Die allgemeine Eigenart der Epileptischen erfordert in ihrem und im öffentlichen Interesse für einen großen Teil der Kranken wenigstens zeitweise, bei etwa der Hälfte dauernd die Anstaltsbehandlung. Während die Epileptischen mit schweren und dauernden geistigen Störungen am besten den Irrenanstalten zu überweisen sein dürften, eignen sich die anderen sehr zur Verpflegung in eigenen freien Anstalten, denen natürlich die Einrichtungen für gewisse Erregungszustände nicht fehlen dürfen. Auch bei Epileptischen behandelt man diese zunächst mit Bettruhe, wodurch man die krankhaften Affekte und die kurzen Störungen nicht selten abschneiden kann. Bei den Dämmerzuständen ist ebenfalls eine günstige Wirkung häufig, während Kranke mit großer Neigung zum Lärmen, Umherrennen, Schreien, Schlagen usw. oft nur im Einzelzimmer gut aufgehoben sind. Natürlich muß auch hier die Verlegung in den Krankensaal möglichst beschleunigt werden. In den schwersten Erregungszuständen, namentlich auch außerhalb der Anstalt, ist das Skopolamin ([S. 61]) das einzig zuverlässige Mittel. In zweiter Linie kommen Chloral und Morphium in Betracht.

6. Choreatisches Irresein.

Die Chorea minor ist in den meisten Fällen von gewissen geistigen Veränderungen begleitet. Reizbarkeit, Neigung zu unbegründetem Stimmungswechsel, Teilnahmlosigkeit, Unfähigkeit zu geistiger Anspannung, Zerstreutheit begleiten die Krankheit meist von Anfang an. Zuweilen treten diese Erscheinungen von vornherein in den Vordergrund, so daß die Bewegungstörungen ganz übersehen und die Kranken, wenn es sich um Kinder handelt, als faul, unartig usw. gestraft, wenn es Erwachsene sind, wegen ihrer Launen getadelt werden. Bei Erwachsenen überwiegen im allgemeinen depressive Stimmungen, in manchen Fällen findet sich eine krankhafte Vielgeschäftigkeit, wobei doch nichts Rechtes geleistet wird.
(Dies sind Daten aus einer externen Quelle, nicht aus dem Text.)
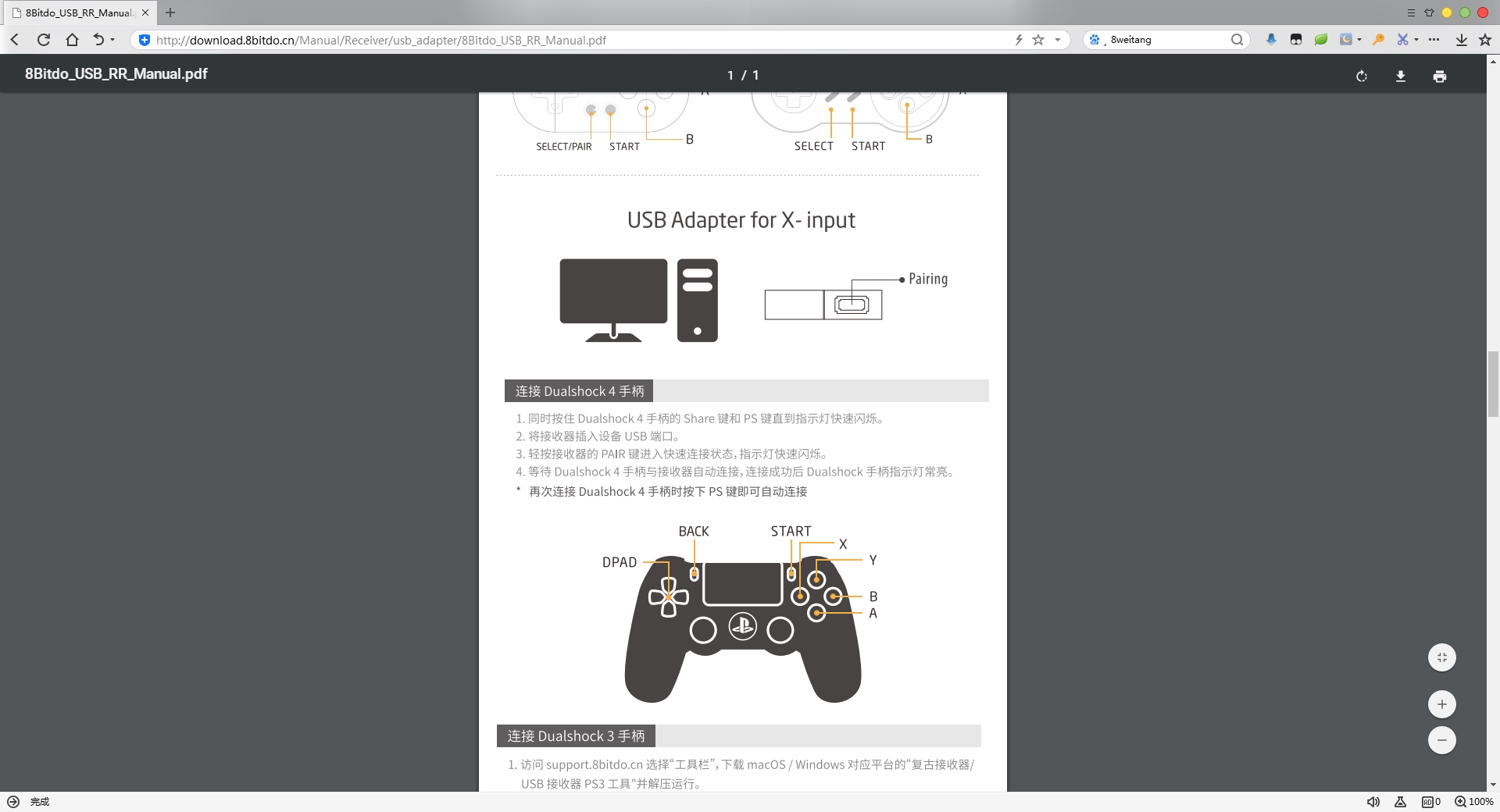
Task: Expand the screenshot tool dropdown arrow
Action: (x=1416, y=40)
Nicht selten entwickeln sich aus diesen geistigen Veränderungen echte Psychosen, und zwar bei akut auftretender Chorea meist akute Verwirrtheit (vgl. [S. 80]) mit Aufregungszuständen, bei chronischerem Verlaufe öfters eine Melancholie mit Stupor, die oft in Verblödung übergeht. Bei den anderen Störungen ist die Aussicht auf Heilung im ganzen günstig.
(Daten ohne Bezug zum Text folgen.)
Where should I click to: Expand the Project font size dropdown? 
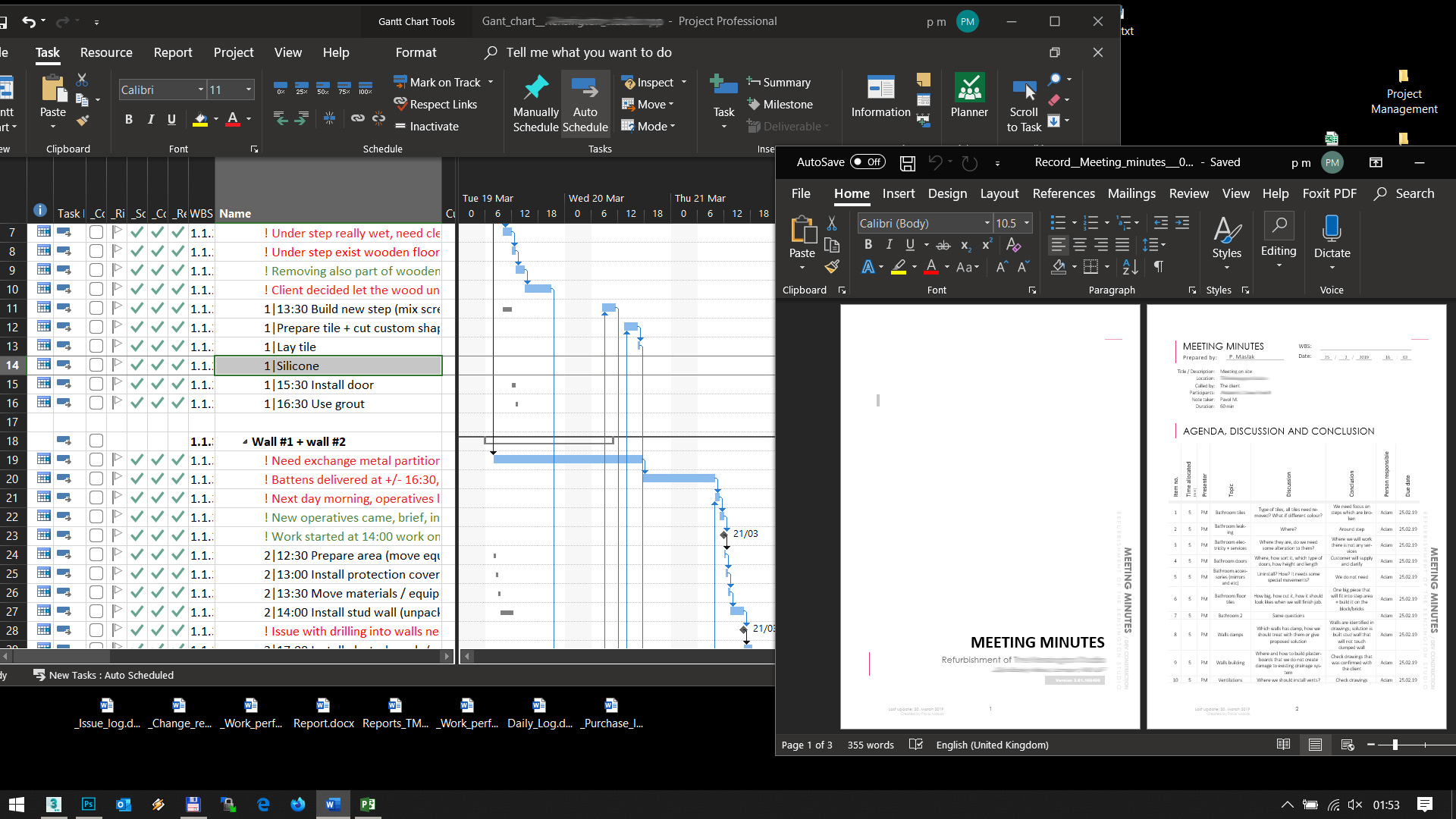pyautogui.click(x=248, y=90)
Die Behandlung ist, abgesehen von der gewöhnlichen Behandlung der Chorea, symptomatisch.


[V. Die Grenzzustände.]

Wie auf körperlichem Gebiet, so gibt es auch auf geistigem Gebiet fließende Übergänge zwischen Gesundheit und Krankheit. Insbesondere bei erblich neuropathisch Belasteten (vgl. [S. 7]) findet man Abweichungen im geistigen Verhalten, die nicht zu den eigentlichen Geisteskrankheiten gehören. Man bezeichnet sie daher als Grenzzustände zwischen Geisteskrankheit und Gesundheit; weil die zugrunde liegende Belastung in der Mehrzahl der Fälle ererbt ist, werden sie auch hereditäres Irresein genannt. Ich habe vorgeschlagen, sie nach einem ihrer wesentlichen Züge Parapsychien zu nennen, weil die Eigentümlichkeit ihres formell oft kaum gestörten Geisteslebens die daran Leidenden gewissermaßen neben den geistig Normalen stellt. Andere Autoren sprechen von psychopathischer Minderwertigkeit, Instabilität, Irresein der Entarteten, psychopathischen Zuständen usw.
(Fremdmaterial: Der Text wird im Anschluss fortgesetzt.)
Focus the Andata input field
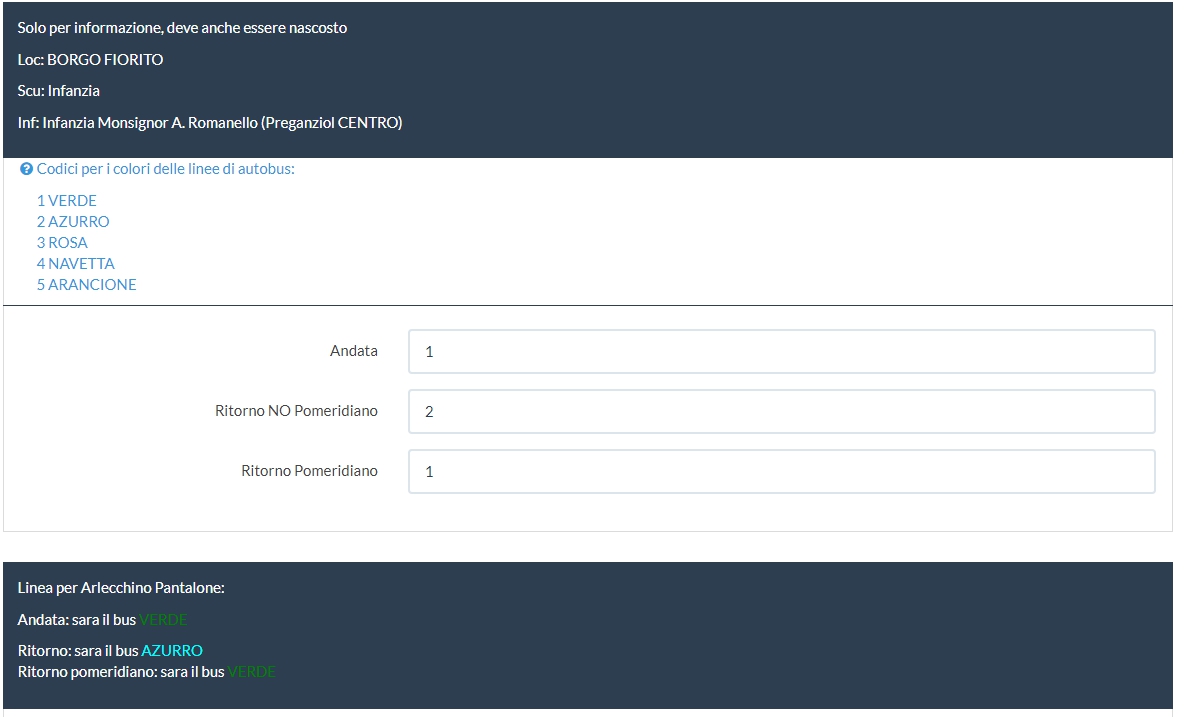1185x717 pixels. point(781,352)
Die geistige Belastung kann ererbt oder, was viel seltener ist, erworben werden. Kopfverletzungen, Gehirn- und Nervenkrankheiten, Überanstrengung bei ungünstiger Ernährung, schwere Krankheiten wie z. B. Typhus, Alkoholmißbrauch u. dgl. können auch ohne erbliche Anlage zu diesen Zuständen führen, zumal wenn sie im Kindes- oder im Jugendalter einwirken. Bei Erwachsenen sind Kopfverletzungen und überstandene Geisteskrankheiten in dieser Richtung am gefährlichsten (vgl. Heilung mit Defekt, [S. 51]).